Patients complain of ill-treatment at city clinics

When Tendai Moyo, 33, from Chitungwiza sprained an ankle while carrying out household chores recently, her husband hurried her to a local clinic for treatment.

At their arrival, three nurses were involved in idle chat at the reception centre, and took more than 10 minutes to attend to them. Moyo’s husband had to complain loudly to jog one of them into action, while the other two stared at the couple indifferently.

Moyo, in excruciating pain, begged to be attended to speedily but for a further 10 minutes all the nurses disappeared. When the most junior nurse returned, she ordered Moyo into a treatment room where she finally prescribed medication, without carrying out basic procedures like examining the injury or taking the temperature. When the husband demanded to see the Sister-in-Charge in order to lodge a formal complaint, he was rudely told that she was not around.

This scene is common at most public health centres where patients routinely complain of rough treatment by medical staff. Disgruntled residents across the capital city have castigated the way nurses at polyclinics handle patients seeking healthcare services.

The City of Harare manages 12 polyclinics that also double as maternity and infectious diseases hospitals. Tinotenda Sakuchara from Kuwadzana 4 in Harare, while acknowledging that access to drugs and staff numbers at the health centres had improved notably since 2009, said patients from low-income communities had to contend with rude and unprofessional nursing personnel.

“Today the main problem is about nurses who lack public relations. They embarrass patients in public. They are so arrogant. Nurses are supposed to feel for patients, but that is not the case,” he said.

Nomatter Zimuto of Mbare said she got the impression that the nurses were perennially on industrial action whenever she visited a clinic.

“When you visit the clinic you spend almost the whole day in a queue waiting to be served while the nurses take their time to attend to patients,” she said.

Zimuto recounted an ordeal she suffered when she went into labour at Edith Opperman Maternity in Mbare, where she was referred from one nurse to another, instead of being attended to immediately.

She complained that the nurses took a long time to give her a bed, adding that she almost delivered on a waiting room bench.

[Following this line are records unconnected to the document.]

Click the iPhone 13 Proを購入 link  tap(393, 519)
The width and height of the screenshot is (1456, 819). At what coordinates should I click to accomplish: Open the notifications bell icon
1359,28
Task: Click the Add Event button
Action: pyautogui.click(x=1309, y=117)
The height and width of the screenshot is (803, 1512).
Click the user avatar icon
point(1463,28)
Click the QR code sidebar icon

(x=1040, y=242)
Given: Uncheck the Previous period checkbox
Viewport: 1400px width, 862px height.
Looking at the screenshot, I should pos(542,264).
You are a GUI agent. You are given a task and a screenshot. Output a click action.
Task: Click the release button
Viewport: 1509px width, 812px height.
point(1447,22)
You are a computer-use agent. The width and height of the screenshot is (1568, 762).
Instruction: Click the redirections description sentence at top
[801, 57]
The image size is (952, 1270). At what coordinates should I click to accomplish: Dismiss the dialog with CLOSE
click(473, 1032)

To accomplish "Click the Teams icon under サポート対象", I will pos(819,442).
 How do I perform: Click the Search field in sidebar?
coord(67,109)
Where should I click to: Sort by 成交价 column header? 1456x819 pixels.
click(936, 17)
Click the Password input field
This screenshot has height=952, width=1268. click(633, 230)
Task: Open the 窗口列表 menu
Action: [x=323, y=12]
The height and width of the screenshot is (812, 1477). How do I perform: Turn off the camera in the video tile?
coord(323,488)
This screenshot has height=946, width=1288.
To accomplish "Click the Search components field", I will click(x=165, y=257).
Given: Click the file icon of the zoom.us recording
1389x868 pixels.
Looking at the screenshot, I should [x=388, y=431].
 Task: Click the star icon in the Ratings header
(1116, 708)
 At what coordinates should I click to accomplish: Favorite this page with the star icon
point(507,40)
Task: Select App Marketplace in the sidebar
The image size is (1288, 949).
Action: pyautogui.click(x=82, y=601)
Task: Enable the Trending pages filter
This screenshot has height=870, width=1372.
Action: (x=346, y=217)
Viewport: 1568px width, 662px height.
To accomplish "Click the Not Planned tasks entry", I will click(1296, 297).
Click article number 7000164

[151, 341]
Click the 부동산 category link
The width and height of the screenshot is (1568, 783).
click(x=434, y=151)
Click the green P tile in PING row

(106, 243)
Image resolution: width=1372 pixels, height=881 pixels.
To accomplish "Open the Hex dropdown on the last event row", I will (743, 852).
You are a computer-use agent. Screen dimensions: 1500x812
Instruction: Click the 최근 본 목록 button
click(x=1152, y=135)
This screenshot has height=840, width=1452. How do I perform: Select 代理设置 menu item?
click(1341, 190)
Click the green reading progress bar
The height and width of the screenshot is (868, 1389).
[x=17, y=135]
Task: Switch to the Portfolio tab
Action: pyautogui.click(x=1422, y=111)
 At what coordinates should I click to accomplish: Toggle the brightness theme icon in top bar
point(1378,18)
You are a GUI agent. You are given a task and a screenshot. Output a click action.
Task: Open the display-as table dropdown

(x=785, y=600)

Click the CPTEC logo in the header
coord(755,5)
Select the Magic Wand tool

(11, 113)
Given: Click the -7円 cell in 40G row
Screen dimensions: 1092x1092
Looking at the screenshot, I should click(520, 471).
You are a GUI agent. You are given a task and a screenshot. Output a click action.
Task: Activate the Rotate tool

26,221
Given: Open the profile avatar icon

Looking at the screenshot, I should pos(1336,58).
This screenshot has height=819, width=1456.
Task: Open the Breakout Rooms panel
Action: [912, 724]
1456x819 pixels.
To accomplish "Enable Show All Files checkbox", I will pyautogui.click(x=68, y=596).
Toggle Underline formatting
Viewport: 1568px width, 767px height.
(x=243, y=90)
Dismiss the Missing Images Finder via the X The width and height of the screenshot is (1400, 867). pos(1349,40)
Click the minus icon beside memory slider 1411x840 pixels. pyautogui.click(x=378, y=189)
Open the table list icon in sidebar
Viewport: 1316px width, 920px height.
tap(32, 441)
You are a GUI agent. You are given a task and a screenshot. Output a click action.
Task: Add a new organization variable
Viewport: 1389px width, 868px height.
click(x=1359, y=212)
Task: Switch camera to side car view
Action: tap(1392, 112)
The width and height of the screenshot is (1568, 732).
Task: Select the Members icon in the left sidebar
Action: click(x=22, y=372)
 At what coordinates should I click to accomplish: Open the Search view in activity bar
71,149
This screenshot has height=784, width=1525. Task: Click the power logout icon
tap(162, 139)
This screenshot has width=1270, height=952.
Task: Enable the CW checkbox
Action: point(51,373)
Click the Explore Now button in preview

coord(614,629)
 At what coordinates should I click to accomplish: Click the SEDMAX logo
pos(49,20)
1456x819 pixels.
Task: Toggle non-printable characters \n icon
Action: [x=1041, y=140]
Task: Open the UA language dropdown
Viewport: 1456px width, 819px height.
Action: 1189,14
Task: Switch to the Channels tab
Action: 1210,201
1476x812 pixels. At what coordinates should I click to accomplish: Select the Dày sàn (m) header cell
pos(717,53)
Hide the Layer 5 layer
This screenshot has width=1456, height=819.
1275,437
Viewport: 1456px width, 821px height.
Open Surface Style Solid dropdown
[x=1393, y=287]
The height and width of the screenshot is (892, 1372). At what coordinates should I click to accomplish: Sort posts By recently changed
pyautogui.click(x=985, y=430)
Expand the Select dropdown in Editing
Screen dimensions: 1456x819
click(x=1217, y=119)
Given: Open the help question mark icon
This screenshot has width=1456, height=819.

One nurse who spoke on condition of anonymity admitted that her colleagues tended to treat patients arrogantly, but blamed that on poor working conditions.

“Conditions of service are still poor. Nurses at public clinics get poor salaries and are overworked. This tends to drive down their morale and has a negative effect on their temper. Besides, they are overwhelmed as the clinics suffer high traffic of patients,” she said.

Other patients and residents complained that nurses were extorting money from patients to get preferential treatment, while they were being made to pay for drugs that they should get for free.

But not all nurses are bad, according to Joshua Mupasiri, a Waterfalls resident. “It is not fair to paint all nurses with the same brush, as some really try their best to care for patients,” he said. “Nurses are also human and they make mistakes and also come from various backgrounds that may determine their behaviour. But as professionals they should conduct themselves like public figures with good public relations skills,” he added.

Harare City Council’s Education, Health, Housing and Community Service and Licensing Committee Chairperson, Charles Nyatsuro, blasted nurses for the ill-treatment of patients and promised to take up the matter with the Director of Health. “Anyone found wanting shall be brought to book,” said Nyatsuro, who urged nurses to be ethical and compassionate.

Between 2000 and 2009, an economic crisis marked by hyperinflation forced thousands of trained medical staff to look for greener pastures beyond Zimbabwe’s borders.